Drei Messer, zahlreiche Stichverletzungen, ein schockierendes Motiv: Was im Mordprozess gegen einen Mann vor dem Landgericht Würzburg ans Licht kommen könnte.
Rund neun Monate nach dem gewaltsamen Tod einer Frau in Würzburg steht ihr früherer Partner von heute an (09.00 Uhr) wegen Mordes vor dem Landgericht Würzburg. Die Anklage geht davon aus, dass der 45-Jährige aus Eifersucht handelte, weil er befürchtet haben soll, die Mutter seiner Tochter könnte ihn erneut verlassen.

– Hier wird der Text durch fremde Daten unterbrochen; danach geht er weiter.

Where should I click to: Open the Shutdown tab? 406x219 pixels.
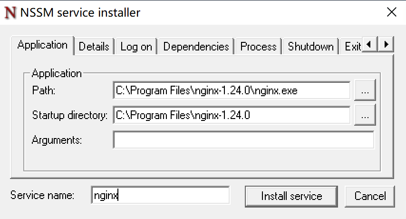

Der Angeklagte soll die 45-Jährige als sein Eigentum betrachtet und stets kontrolliert haben, um zu vermeiden, dass sie sich mit anderen Männern trifft.
Drei Messer als Tatwaffen
Nach Darstellung der Ermittler fügte der Aserbaidschaner der Frau am 8. April 2025 dutzende Stichverletzungen mit drei Messern zu und strangulierte sein Opfer. Die gemeinsame Tochter war zu diesem Zeitpunkt nicht zu Hause. Vor der Tat soll sich das Paar, dass sich 2012 kennengelernt haben soll, öfter gestritten haben und auch zeitweise getrennt gewesen sein.
Der Mann hatte nach der Attacke selbst den Notruf gewählt und sich am Tatort festnehmen lassen. Für den Prozess sind vier Verhandlungstage bis zum 26. Januar angesetzt.